Some 86 percent of mortgages in Rochester’s minority communities in 2010 were backed by government entities at higher interest rates, the highest percentage among seven cities included in a report released Thursday.
The report, Paying More for the American Dream VI: Racial Disparities in FHA/VA Lending, was compiled by seven community organizations, including the Empire Justice Center in Rochester.
It shows evidence of a two-tiered mortgage market characterized by high rates of government-backed loans made to borrowers in minority communities and to minority borrowers, officials said.
More than 75 percent of home-purchase loans made to black and Latino borrowers in the Rochester area were insured by the Federal Housing Administration or guaranteed by the Department of Veterans Affairs, the report states.
Homeowners in Rochester’s minority communities obtained government-backed refinanced loans more than twice as often as homeowners in predominantly white neighborhoods, the report states. Black homeowners here received refinanced mortgages 2.7 times more than white homeowners.
Black and Latino borrowers in the seven cities accounted for 67 percent of FHS or VA loans, the report states. Borrowers who bought homes in minority neighborhoods received government-backed loans twice as often as borrowers in predominantly white neighborhoods.

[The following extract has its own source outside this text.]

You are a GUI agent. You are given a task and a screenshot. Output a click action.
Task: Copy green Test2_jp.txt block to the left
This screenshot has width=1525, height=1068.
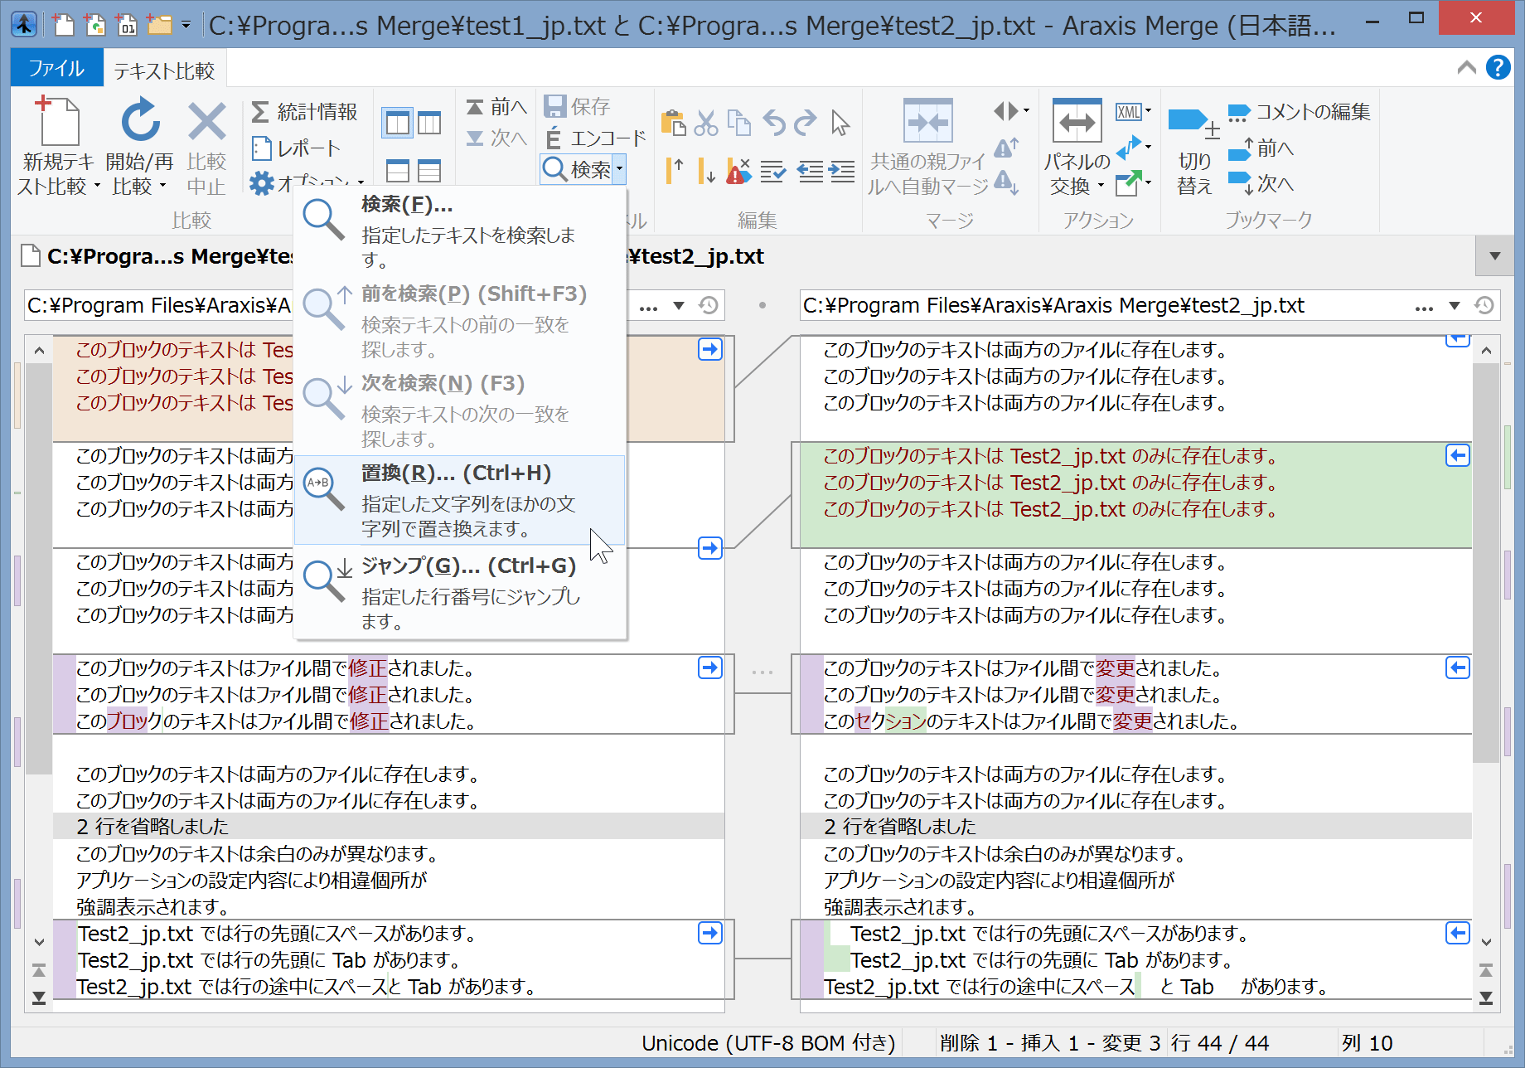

Homeowners in minority communities received government-backed refinanced loans more than three times as often as those in predominantly white communities, it states.
“These disparities are very troubling,” said, Barbara van Kerkhove, Empire Justice Center researcher and political analyst, in a statement.

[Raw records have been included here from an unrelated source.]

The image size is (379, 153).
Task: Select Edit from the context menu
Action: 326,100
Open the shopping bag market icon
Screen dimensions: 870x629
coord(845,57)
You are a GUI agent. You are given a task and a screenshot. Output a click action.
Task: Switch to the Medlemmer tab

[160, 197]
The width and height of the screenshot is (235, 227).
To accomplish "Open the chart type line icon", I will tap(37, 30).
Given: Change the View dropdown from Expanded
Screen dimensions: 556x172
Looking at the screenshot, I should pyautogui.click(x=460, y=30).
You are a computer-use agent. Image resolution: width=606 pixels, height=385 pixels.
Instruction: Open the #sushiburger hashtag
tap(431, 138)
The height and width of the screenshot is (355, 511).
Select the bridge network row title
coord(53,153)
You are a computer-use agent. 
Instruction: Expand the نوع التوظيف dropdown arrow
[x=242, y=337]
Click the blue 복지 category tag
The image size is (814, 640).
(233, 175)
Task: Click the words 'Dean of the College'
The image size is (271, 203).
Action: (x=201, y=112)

“Some people who were eligible for a more affordable conventional loan may have been steered into an FHA loan based on their race or where they live.”
Boston, Charlotte, Chicago, Cleveland, Los Angeles and New York City also were in the study.

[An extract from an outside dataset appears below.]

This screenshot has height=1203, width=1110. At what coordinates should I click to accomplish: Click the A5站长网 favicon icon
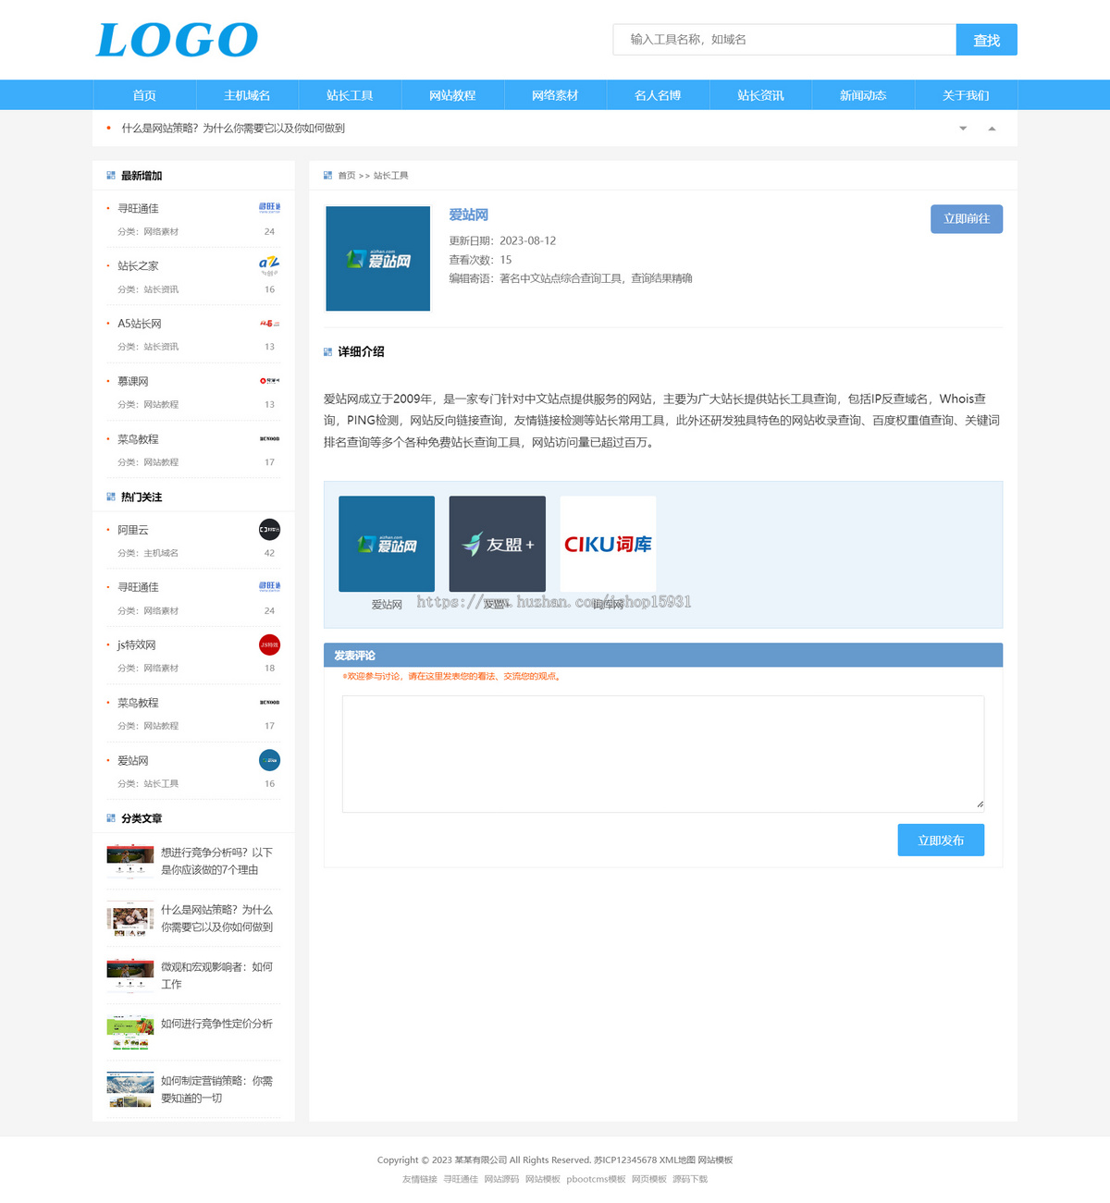coord(268,322)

The sixth edition of the report underscores the need for policy changes to correct systemic inequalities in housing finance, its authors said. They include making fair lending a top priority at all levels of government, regulatory assurance of fair access to affordable mortgages, keeping foreclosed properties in good repair, and expanding and reinforcing the Community Reinvestment Act.
The report is a collaboration of the Empire Justice Center, the Woodstock Institute, the Neighborhood Economic Development Advocacy Project, Reinvestment Partners, the California Reinvestment Coalition, the Massachusetts Affordable Housing Alliance and the Ohio Fair Lending Coalition.